Es gab gleich drei Gründe, warum ich mich während der Terroranschläge in New York City hätte aufhalten sollen, aber es kam anders. Einer der Gründe war, dass ich noch im März 2001 vom Nordturm des World Trade Centers eine Hochzeit filmte. Später las ich, die Terroranschläge seien wohl ursprünglich für den März geplant, aber aus organisatorischen Gründen verschoben worden.

Es war irgendwann im Winter 2000/2001, als ich unserem CFO aus Connecticut, USA beim Geschäftsessen mitteilte, dass ich mich konzernintern nach einer anderen Stelle umsehen werde. „Mark, ich habe keine Lust mehr auf Finance, Monats- und Jahresabschlüsse, Wirtschaftsprüfer und Deadlines.

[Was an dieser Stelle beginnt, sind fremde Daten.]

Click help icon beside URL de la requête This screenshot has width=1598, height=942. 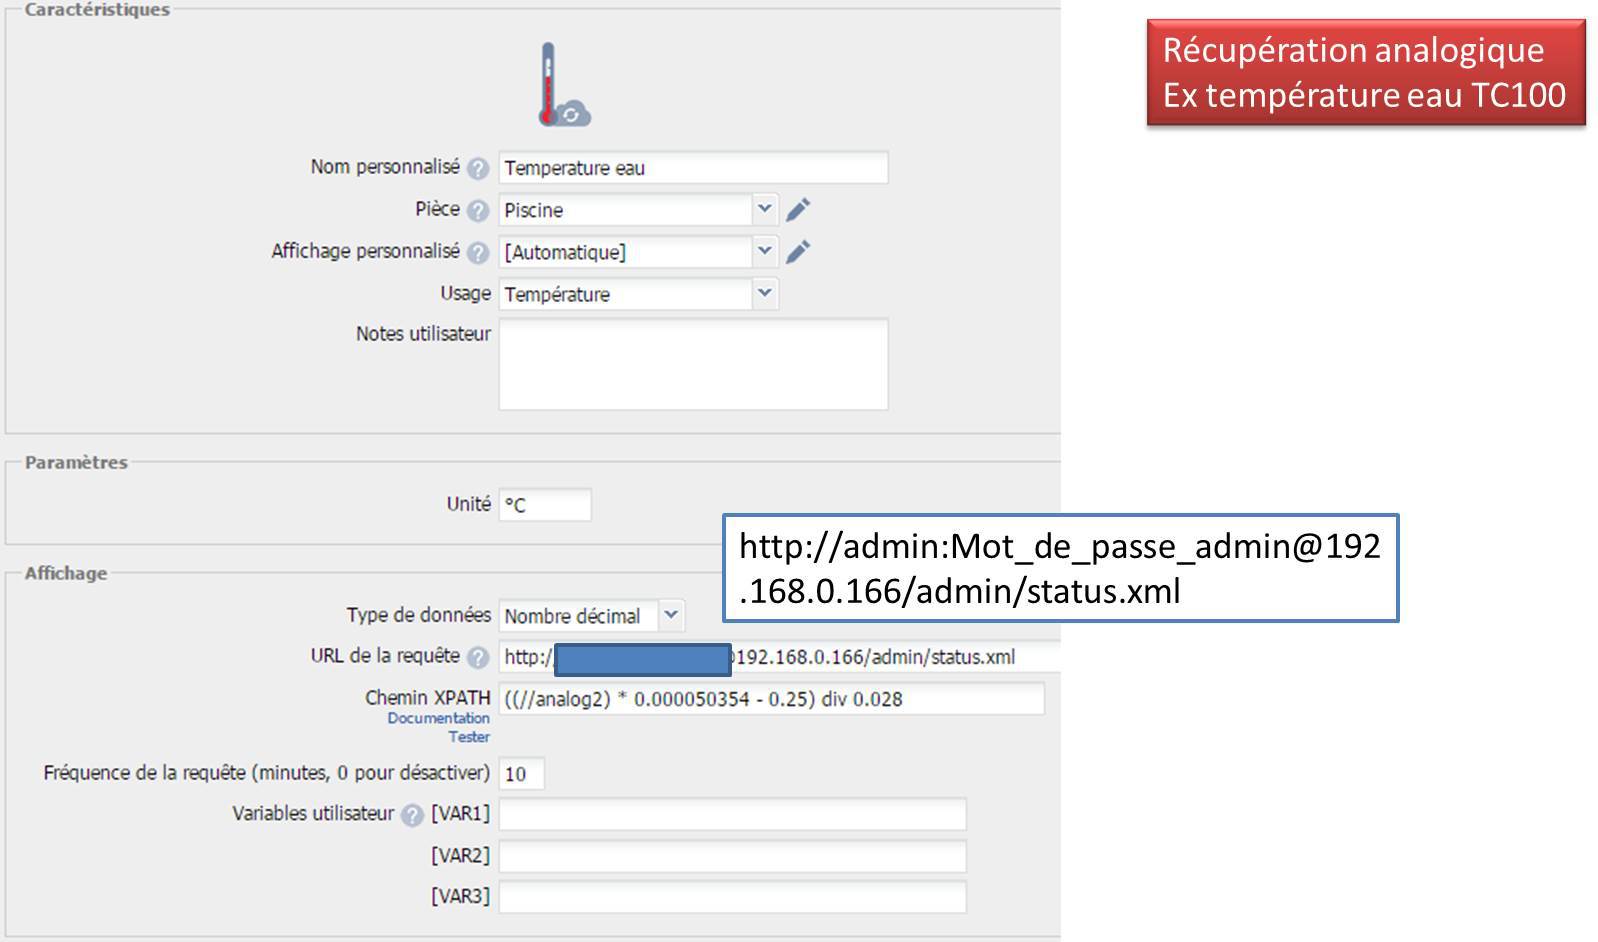tap(478, 657)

Ich möchte mal wieder etwas kreatives machen.“ Mark wusste, dass ich gern in New York war und fragte, ob ich auch bereit sei, ins Ausland zu gehen. Natürlich war ich das!

„Hmmm, ich könnte mir Dich sehr gut als Nachrichtensprecherin vorstellen...“ sagte Mark. „Was hältst Du von der Medienbranche?“ Sofort erwiderte ich: „Oh, das wäre toll!“ „Ok. Ich kenne den obersten Chef von NBC sehr gut.“ holte Marc aus. „Ich besorge Dir ein persönliches Interview mit ihm. Den Rest musst Du selbst schaffen.“ Wer General Electric kennt weiß, dass solche Empfehlungen nur ausgesprochen werden, wenn diese auch eine realistische Aussicht auf Erfolg haben. Das wäre quasi meine Eintrittskarte bei NBC in Manhattan gewesen...

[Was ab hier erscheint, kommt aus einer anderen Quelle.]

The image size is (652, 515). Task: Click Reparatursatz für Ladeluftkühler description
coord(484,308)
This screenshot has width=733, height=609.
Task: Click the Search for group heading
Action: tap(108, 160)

Einer inneren Eingebung folgend sagte ich wie aus der Pistole geschossen und ohne überhaupt nachgedacht zu haben: „Nein danke. Lass mal!“ Langsam war ich wieder fähig, einen klaren Gedanken zu fassen: „WAS HAST DU DA GESAGT?“ schoss es mir durch den Kopf und ebenso sah Marks Blick aus. Peinlich berührt blickte ich zu Boden. „ÄNDERE DAS - SOFORT!“ sagte ich mir innerlich. Es ging einfach nicht. Bis heute weiß ich nicht, warum. Ich weiß nur, dass ich am 11.09.2001 in NYC - vermutlich als Nachrichtensprecherin - gewesen wäre, wenn ich meine Chance genutzt und diesen Traum, hätte wahr werden lassen.

So kam es anders. Im Mai 2001 fing ich bei einem anderen Geschäftsbereich innerhalb des Konzerns in Ratingen an. RATINGEN - das wäre der letzte Ort auf meiner Wunschliste gewesen. Angebote hatte ich konzernintern einige, warum also ausgerechnet DORT? Während des Gesprächs mit dem Geschäftsführer und dem global CFO in Ratingen stellte ich meine Forderungen: fast 100 % Gehaltszuwachs, Firmenfahrzeug der gehobenen Mittelklasse zur völlig freien Nutzung, Stock Options, doppelter Wohnsitz (natürlich von der Firma bezahlt), Übernahme der Umzugskosten usw. Ach ja und meine Dozententätigkeit in Schleswig-Holstein wollte ich nebenberuflich fortsetzen. Ich wollte diesen Job schlicht nicht!

Völlig lapidar warf ich während des Gesprächs ein: „Zeigen Sie mir doch bitte die Geschäftsabschlüsse der letzten drei Jahre.“ Danach hatte noch niemand im Vorstellungsgespräch gefragt, aber man folgte meinem Wunsch. An Ort und Stelle blätterte ich sie durch und wies auf die zahlreichen Schwachstellen. „Jetzt weiß ich, warum sie eine kaufmännische Geschäftsleitung für Deutschland brauchen.“ Mir war alles egal. Nach Düsseldorf wollte ich nicht. Die Firma hatte den Flug bezahlt und mir war es eine Erfahrung wert. Ein paar Tage später erhielt ich den Anruf: „Sie haben den Job, mit allen ihren Forderungen.“ Also ging es auf nach Ratingen statt nach New York.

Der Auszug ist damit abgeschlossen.